Stated task => Reproduce each of the following lines verbatim, without changing anything.

Records supplied =>
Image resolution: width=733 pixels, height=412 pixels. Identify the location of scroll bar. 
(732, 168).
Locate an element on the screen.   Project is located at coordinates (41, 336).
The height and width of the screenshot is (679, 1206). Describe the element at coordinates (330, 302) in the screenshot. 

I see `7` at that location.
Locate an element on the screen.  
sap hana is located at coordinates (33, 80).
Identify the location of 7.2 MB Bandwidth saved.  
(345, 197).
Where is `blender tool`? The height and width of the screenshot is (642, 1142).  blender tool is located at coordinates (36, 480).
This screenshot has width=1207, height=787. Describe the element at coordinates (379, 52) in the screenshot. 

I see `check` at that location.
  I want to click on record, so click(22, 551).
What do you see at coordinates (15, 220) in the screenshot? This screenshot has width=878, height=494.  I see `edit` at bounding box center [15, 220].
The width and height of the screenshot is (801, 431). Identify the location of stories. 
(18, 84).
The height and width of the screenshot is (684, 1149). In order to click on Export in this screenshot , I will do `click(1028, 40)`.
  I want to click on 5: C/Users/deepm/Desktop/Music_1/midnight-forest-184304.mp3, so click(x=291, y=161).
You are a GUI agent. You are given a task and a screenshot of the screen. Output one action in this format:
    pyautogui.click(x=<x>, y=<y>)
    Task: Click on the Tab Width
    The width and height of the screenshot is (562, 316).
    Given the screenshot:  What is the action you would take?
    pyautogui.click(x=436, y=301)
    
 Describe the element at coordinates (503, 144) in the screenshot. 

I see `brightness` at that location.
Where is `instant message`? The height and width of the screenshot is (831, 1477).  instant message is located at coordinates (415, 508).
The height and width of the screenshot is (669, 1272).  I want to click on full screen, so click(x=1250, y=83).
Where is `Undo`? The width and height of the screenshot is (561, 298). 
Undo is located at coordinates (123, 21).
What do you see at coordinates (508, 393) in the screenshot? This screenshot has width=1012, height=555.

Exercise answer =>
Image resolution: width=733 pixels, height=412 pixels. Identify the location of scroll bar. 
(732, 168).
Locate an element on the screen.   Project is located at coordinates (41, 336).
The height and width of the screenshot is (679, 1206). Describe the element at coordinates (330, 302) in the screenshot. 

I see `7` at that location.
Locate an element on the screen.  
sap hana is located at coordinates (33, 80).
Identify the location of 7.2 MB Bandwidth saved.  
(345, 197).
Where is `blender tool`? The height and width of the screenshot is (642, 1142).  blender tool is located at coordinates (36, 480).
This screenshot has width=1207, height=787. Describe the element at coordinates (379, 52) in the screenshot. 

I see `check` at that location.
  I want to click on record, so click(22, 551).
What do you see at coordinates (15, 220) in the screenshot? This screenshot has width=878, height=494.  I see `edit` at bounding box center [15, 220].
The width and height of the screenshot is (801, 431). Identify the location of stories. 
(18, 84).
The height and width of the screenshot is (684, 1149). In order to click on Export in this screenshot , I will do `click(1028, 40)`.
  I want to click on 5: C/Users/deepm/Desktop/Music_1/midnight-forest-184304.mp3, so click(x=291, y=161).
You are a GUI agent. You are given a task and a screenshot of the screen. Output one action in this format:
    pyautogui.click(x=<x>, y=<y>)
    Task: Click on the Tab Width
    The width and height of the screenshot is (562, 316).
    Given the screenshot:  What is the action you would take?
    pyautogui.click(x=436, y=301)
    
 Describe the element at coordinates (503, 144) in the screenshot. 

I see `brightness` at that location.
Where is `instant message`? The height and width of the screenshot is (831, 1477).  instant message is located at coordinates (415, 508).
The height and width of the screenshot is (669, 1272).  I want to click on full screen, so click(x=1250, y=83).
Where is `Undo`? The width and height of the screenshot is (561, 298). 
Undo is located at coordinates (123, 21).
What do you see at coordinates (508, 393) in the screenshot? This screenshot has width=1012, height=555.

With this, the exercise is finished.